» Brief
This task calls for copying each line below that contains "agent".

» Provided data
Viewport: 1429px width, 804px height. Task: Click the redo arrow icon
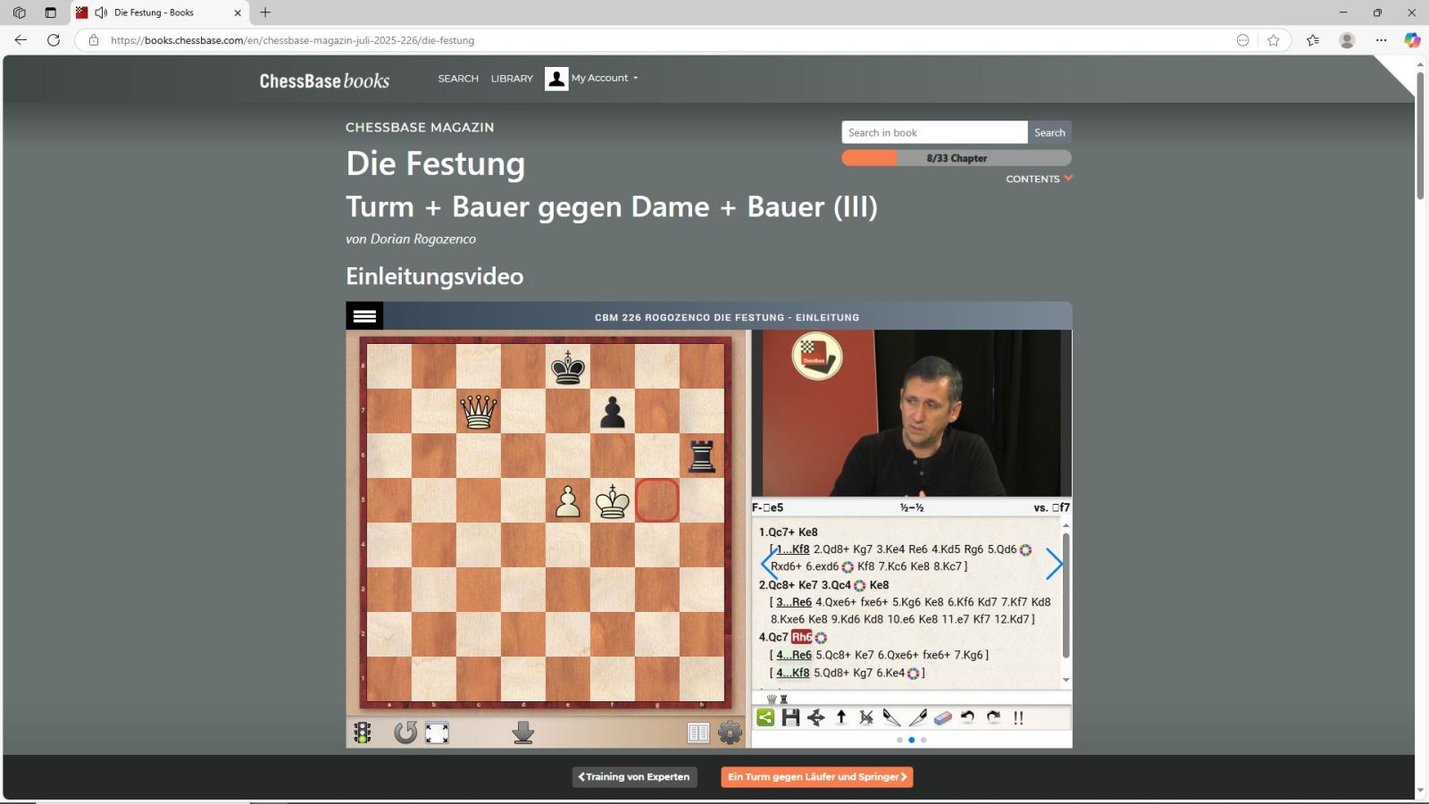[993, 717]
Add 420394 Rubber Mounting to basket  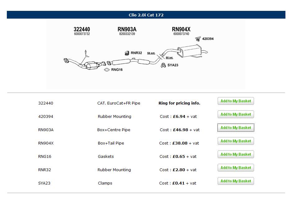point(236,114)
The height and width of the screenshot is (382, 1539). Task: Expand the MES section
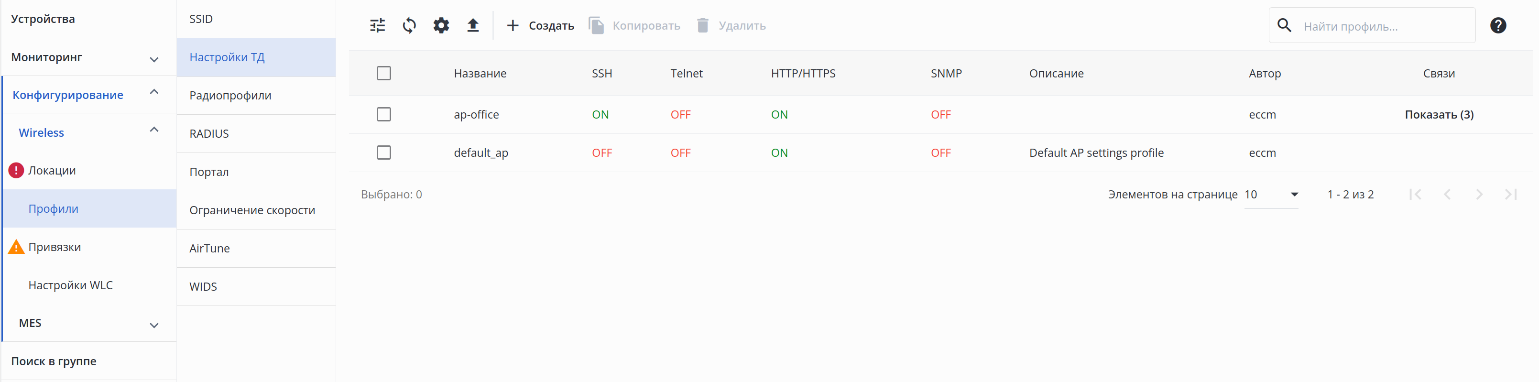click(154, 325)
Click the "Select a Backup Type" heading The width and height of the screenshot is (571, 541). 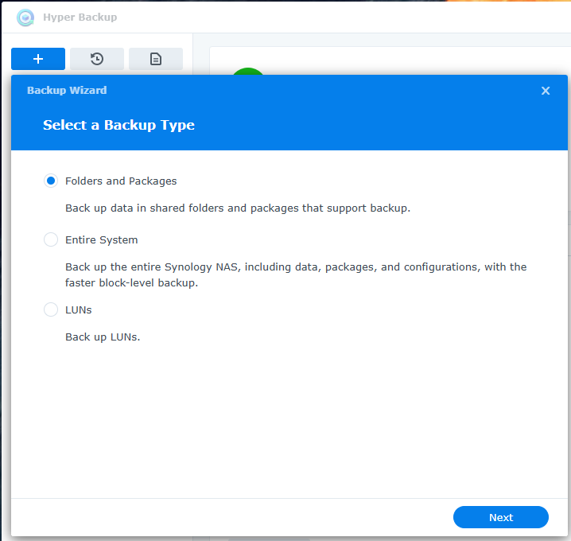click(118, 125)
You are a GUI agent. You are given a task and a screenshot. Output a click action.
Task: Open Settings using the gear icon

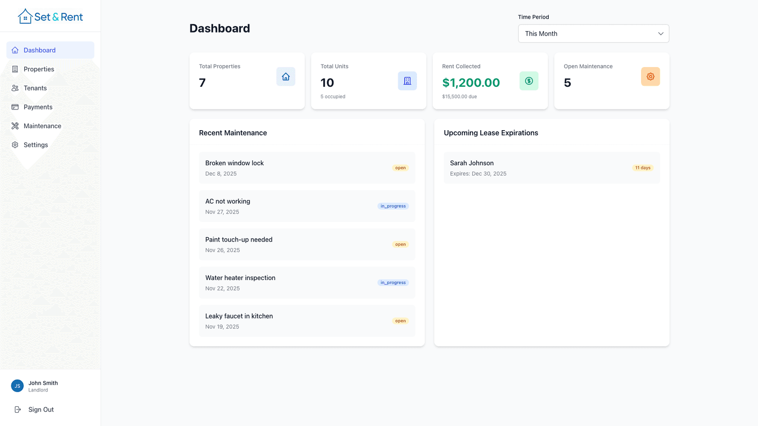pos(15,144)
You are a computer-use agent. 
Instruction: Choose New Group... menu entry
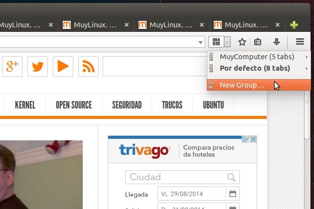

» Result below
You are a GUI agent. You are given a task and a screenshot. Output a click action.
You are a computer-use agent. 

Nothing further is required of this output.